#### Records provided:

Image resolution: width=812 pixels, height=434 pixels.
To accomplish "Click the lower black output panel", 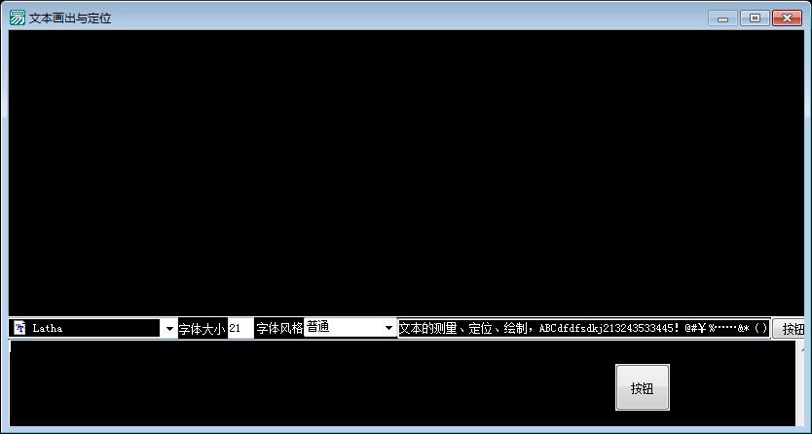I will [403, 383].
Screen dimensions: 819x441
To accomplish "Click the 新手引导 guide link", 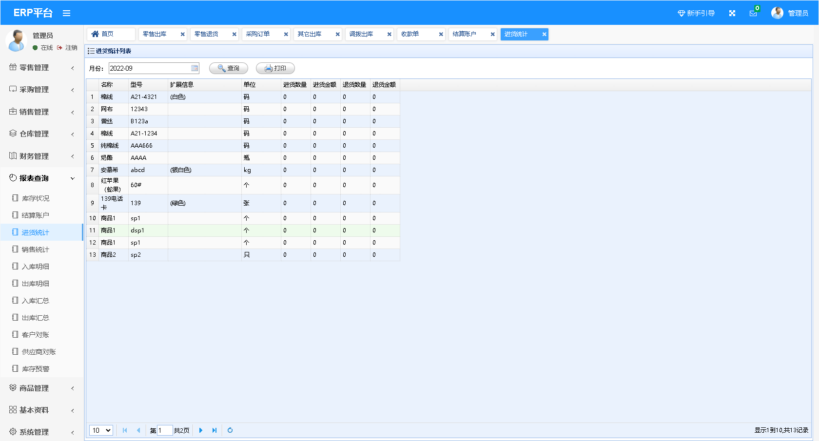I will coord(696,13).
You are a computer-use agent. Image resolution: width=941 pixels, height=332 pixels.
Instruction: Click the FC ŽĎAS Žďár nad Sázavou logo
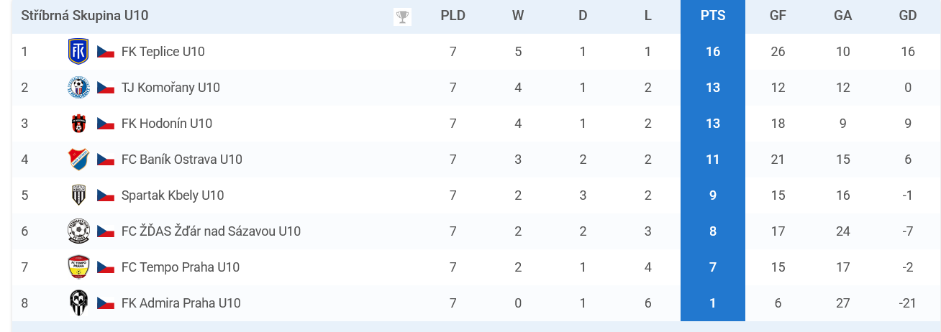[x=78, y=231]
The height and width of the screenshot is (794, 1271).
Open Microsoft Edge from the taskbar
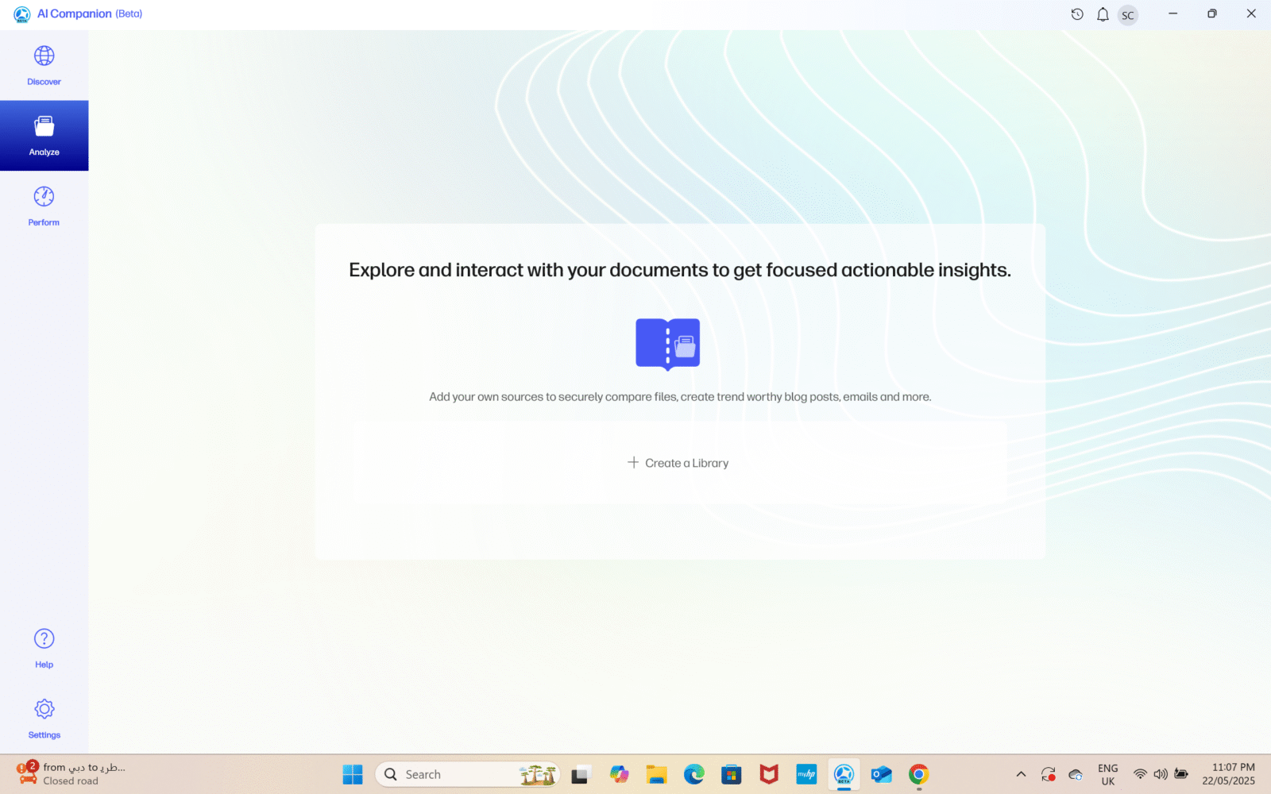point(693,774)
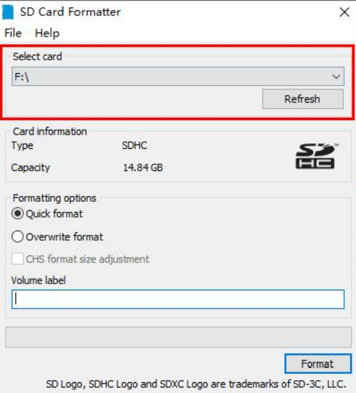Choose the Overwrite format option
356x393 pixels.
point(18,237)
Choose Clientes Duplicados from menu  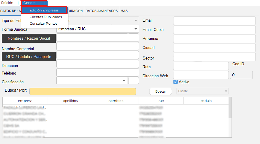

...

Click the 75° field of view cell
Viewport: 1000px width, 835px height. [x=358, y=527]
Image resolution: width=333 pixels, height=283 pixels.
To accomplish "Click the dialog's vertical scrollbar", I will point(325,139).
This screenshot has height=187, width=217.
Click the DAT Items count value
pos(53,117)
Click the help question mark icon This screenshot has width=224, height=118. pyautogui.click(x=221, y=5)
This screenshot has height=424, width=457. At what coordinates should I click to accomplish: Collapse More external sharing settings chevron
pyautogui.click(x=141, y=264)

#### What needs to be done:
Would you copy the lines above exactly, starting with the one that has "You are a computer-use" and ending with the one that has "Choose Clientes Duplicados from menu", both included, without the pictures?

#### Answer to the exercise:
You are a computer-use agent. Image resolution: width=941 pixels, height=332 pixels.
Instruction: Click the FC ŽĎAS Žďár nad Sázavou logo
[x=78, y=231]
The height and width of the screenshot is (794, 1271).
Open Microsoft Edge from the taskbar
point(693,774)
Choose the Overwrite format option
356x393 pixels.
point(18,237)
Choose Clientes Duplicados from menu  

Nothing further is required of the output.